You will be receiving an official packet containing your certificate and ID card via USPS.  In the meantime we have added a temporary certificate as proof of your accomplishment in your portal.

To view and print your temporary certificate, please login to your Candidate Portal using your BPI ID and Password.

You can view your Certification(s) on the Primary Information Screen (the home screen when you log in) and print your temporary certificate by selecting Certifications directly under your personal information and clicking on the name of the certification (PLEASE NOTE: your browser may block the pop-up window – make sure you select Always allow pop-ups from this site from the notification bar).  At this point you will need to select PDF form the section marked Select a Format and then select Export.  From here you can print the document as you normally would.  This option will only be available for 30 days after certification is awarded.

You can view the Recertification requirements under Documents – CEU Information.

The functions of the Candidate Portal:
– Upload you photo
– View/edit your information
– View Testing Information under ‘Transcripts’
– View Certifications
– View Continuing Education Units (CEUs)
– Request Continuing Education Units (CEUs) credits
– View Documents (Policies and Procedures, order more patches, CEU information)

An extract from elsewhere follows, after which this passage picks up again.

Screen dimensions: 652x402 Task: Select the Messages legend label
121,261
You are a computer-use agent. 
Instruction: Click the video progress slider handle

To change your password, login to the portal and click change password from the navigation menu located on the left side of the page.

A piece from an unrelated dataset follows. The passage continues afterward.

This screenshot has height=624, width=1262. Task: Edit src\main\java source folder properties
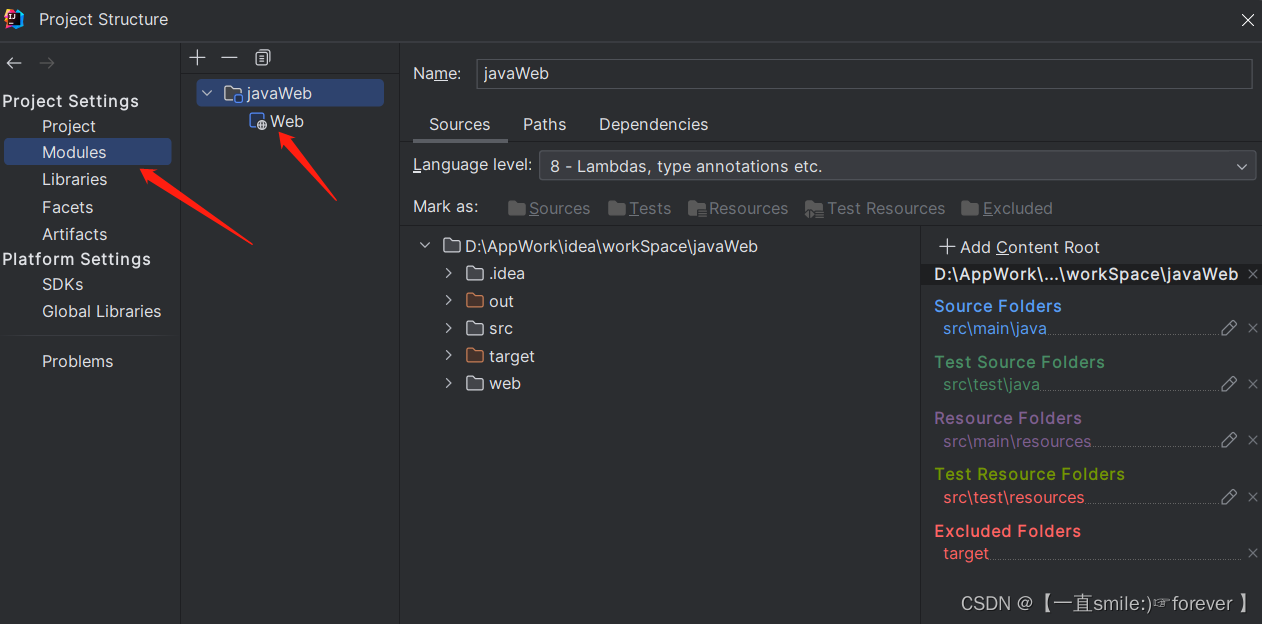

If you have any questions or encounter any problems logging in, please contact

Thank you for participating in the Building Performance Institute Inc’s certification process.

The Certification Department

Read how I was able to receive free training courses and examinations here.

So now the next part of this process is to land a job that can utilize this cert to get a descent job and income.  Another thing to put on the résumé !

How I Got BPI Building Analyst Training and Testing for Free

BPI, Building Performance Institute, is an professional credentialing organization that set standards for residential building energy efficiency and retrofit work.  Learn more about BPI here.  I don’t want to get into what BPI is and explain all that they do, but I do want to let you know how I was able to receive free training and possibly guide you to do the same.

I’m not sure about what similar programs are offered in your state, but in the state of Maryland there is the Maryland Energy Sector Partnership (MESP) which is led by the Governor’s Workforce Investment Board.  The Maryland Department of Labor, Licensing and Regulation (DLLR) received a $5.8 million Green Job Training grant from the U.S. Department of Labor to train workers in the skills required in emerging industries including energy efficiency and renewable energy.

I was unaware of this program until I was handed a brochure that read “Green Job Training at NO COST.”  So I went to the website on the pamphlet, found the closest OneStop Career Center, researched Maryland’s Workforce Exchange web site, sent email’s to the appropriate contact, and submitted the necessary paperwork.  The requirements were that I had to be unemployed, have received at least a high school diploma or an equivalent, and live in the state of Maryland to be eligible.  Within 10 days of submitting all necessary forms, I landed a Career Counselor, and she worked with me to acquire a voucher for training courses with EverBlue Training Institute.  Before I was assigned a counselor, though, I was required to attend seminars about developing, recognizing, and implementing transferrable skills and about resume building and writing.  It was a relatively quick and painless process and I hardly had to do a thing.

It’s amazing what your government can do for you, if you just take a look.